Exercise brief
All lines from the one that has "You are a computer-use" onward to the end of the records below are to be returned exactly; pictures are to be skipped.

Extracted records
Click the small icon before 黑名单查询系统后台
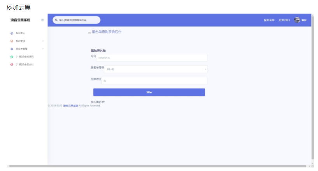Image resolution: width=318 pixels, height=171 pixels. click(x=89, y=33)
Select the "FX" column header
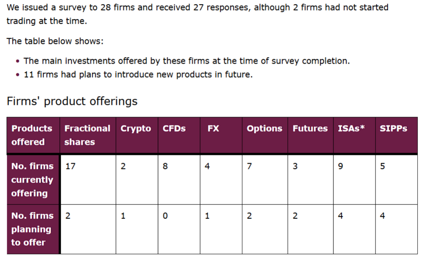 click(213, 128)
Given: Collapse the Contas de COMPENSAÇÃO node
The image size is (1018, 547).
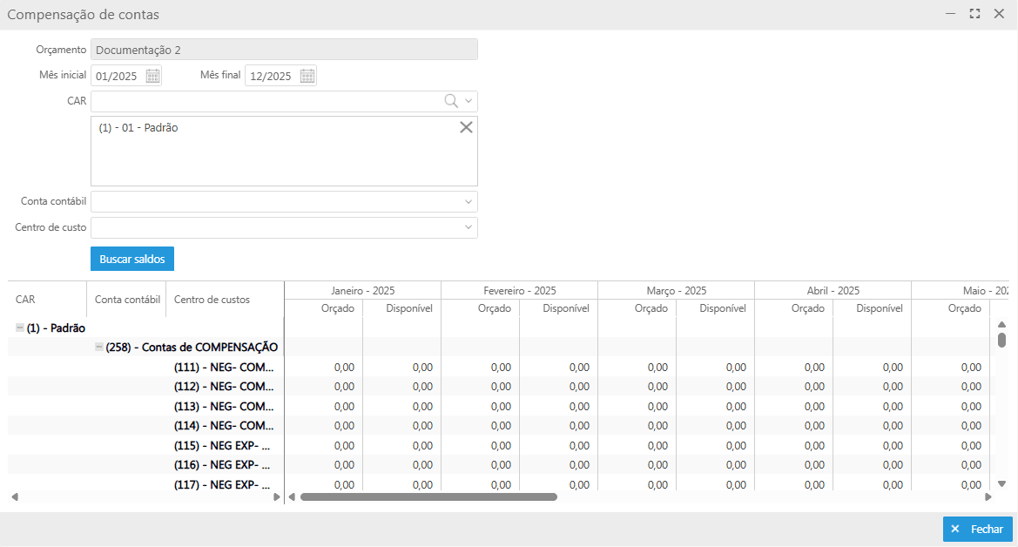Looking at the screenshot, I should (98, 347).
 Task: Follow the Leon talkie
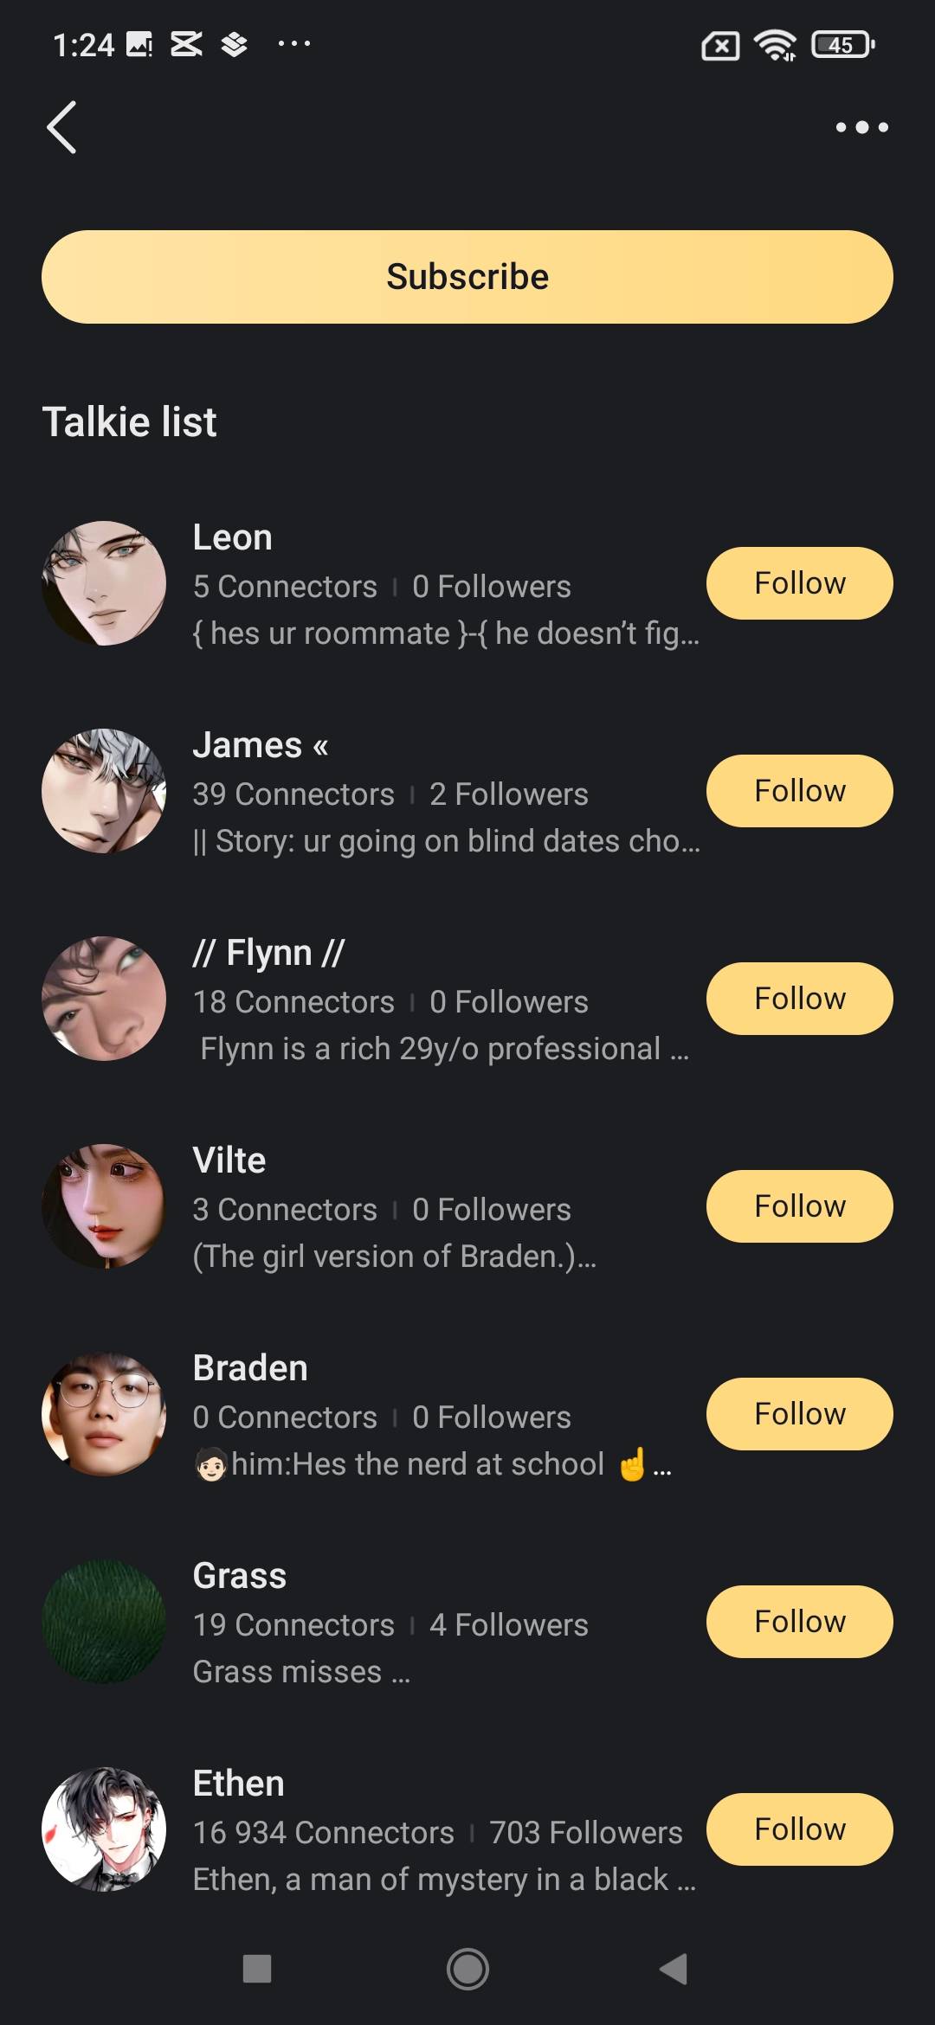click(x=799, y=583)
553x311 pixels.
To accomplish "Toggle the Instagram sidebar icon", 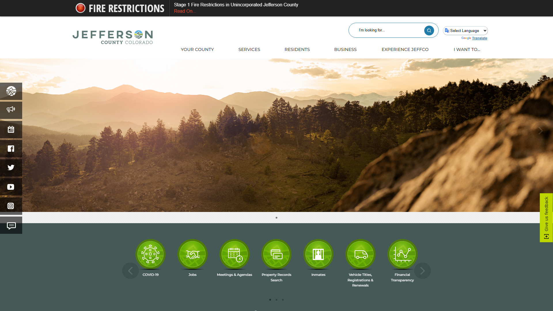I will pos(11,205).
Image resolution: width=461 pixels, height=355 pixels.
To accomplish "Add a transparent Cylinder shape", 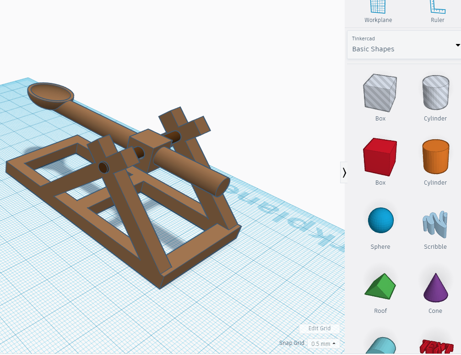I will click(435, 93).
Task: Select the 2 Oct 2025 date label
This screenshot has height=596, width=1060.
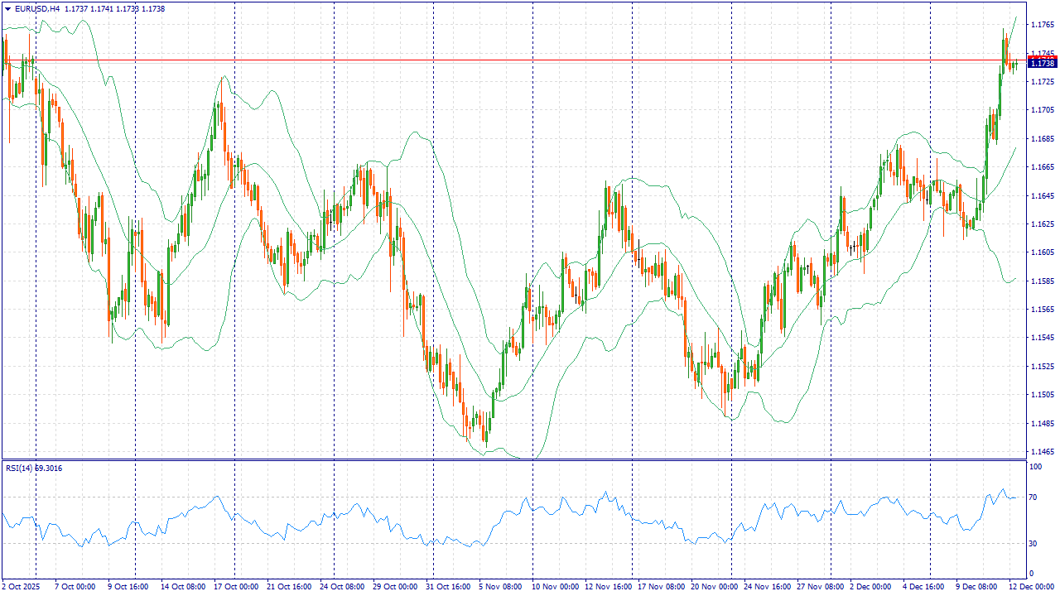Action: click(21, 586)
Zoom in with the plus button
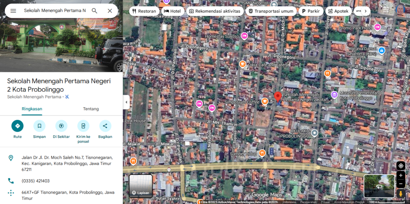Image resolution: width=410 pixels, height=204 pixels. (400, 175)
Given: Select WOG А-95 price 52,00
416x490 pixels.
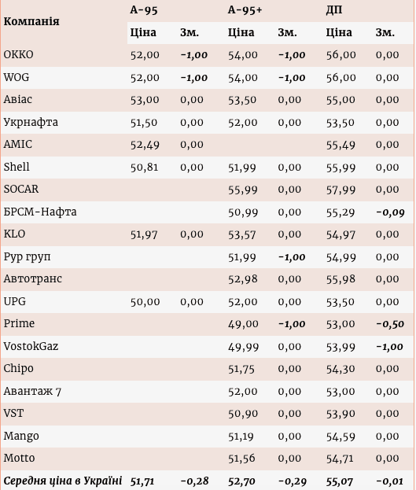Looking at the screenshot, I should 145,78.
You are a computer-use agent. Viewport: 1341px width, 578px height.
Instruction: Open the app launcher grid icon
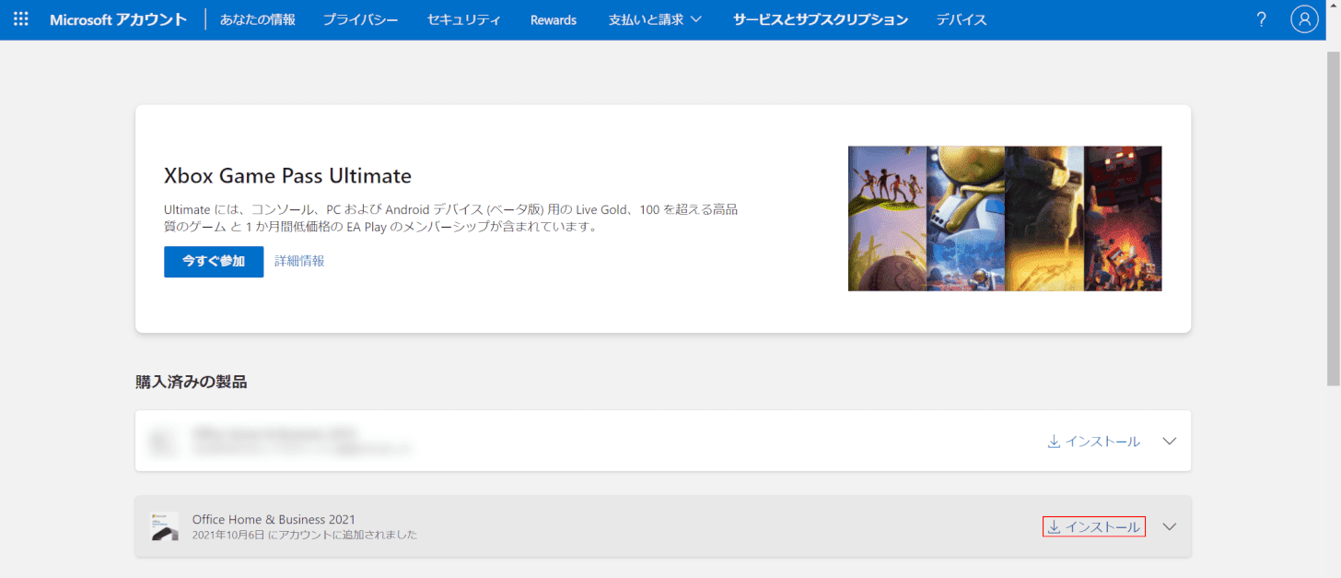pyautogui.click(x=20, y=19)
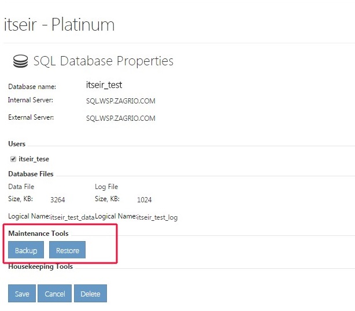The width and height of the screenshot is (355, 311).
Task: Click the Backup button
Action: [x=26, y=250]
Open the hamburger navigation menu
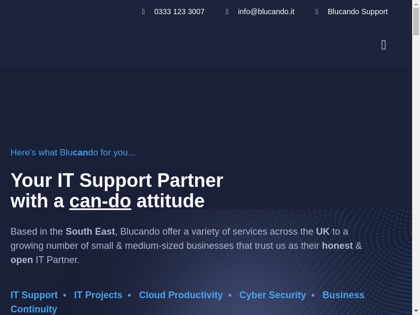This screenshot has width=420, height=315. 383,45
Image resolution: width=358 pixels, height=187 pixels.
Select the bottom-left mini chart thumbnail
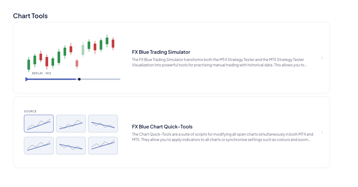[x=39, y=146]
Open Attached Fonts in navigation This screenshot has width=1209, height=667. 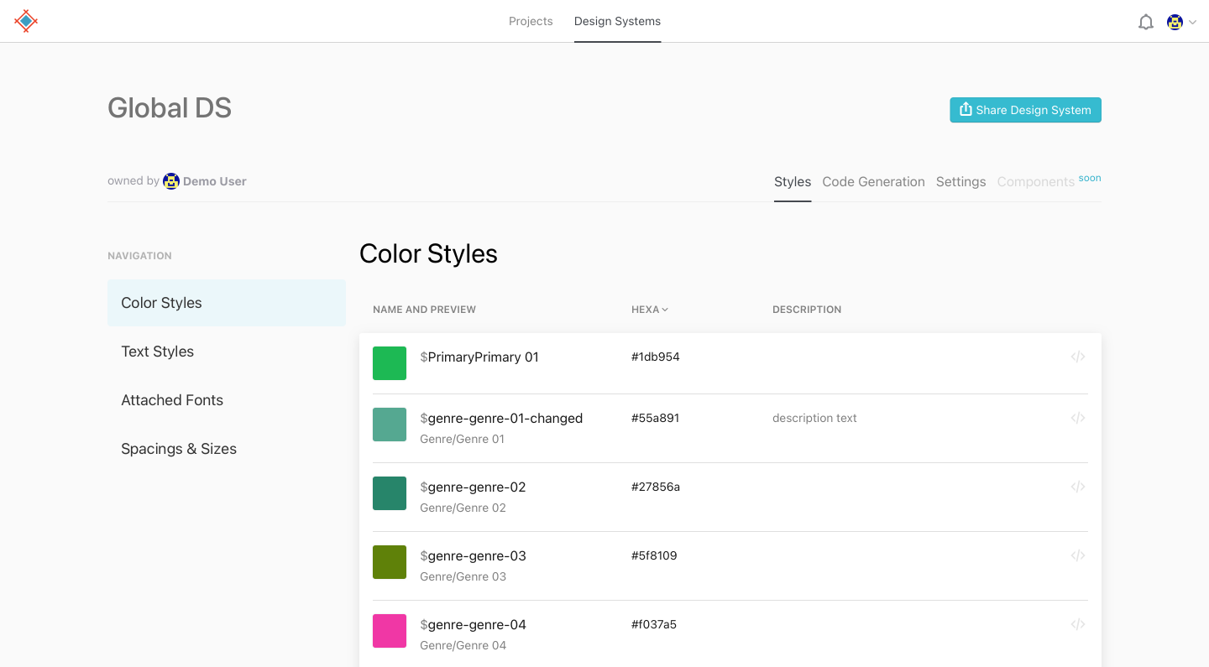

Answer space
You are a computer-use agent. Viewport: 1341px width, 578px height.
Instruction: Open the app launcher grid icon
pyautogui.click(x=20, y=19)
The width and height of the screenshot is (355, 311).
Task: Click the Backup button
Action: [x=26, y=250]
Open the hamburger navigation menu
This screenshot has width=420, height=315. 383,45
Image resolution: width=358 pixels, height=187 pixels.
Select the bottom-left mini chart thumbnail
[x=39, y=146]
Open Attached Fonts in navigation This screenshot has width=1209, height=667. 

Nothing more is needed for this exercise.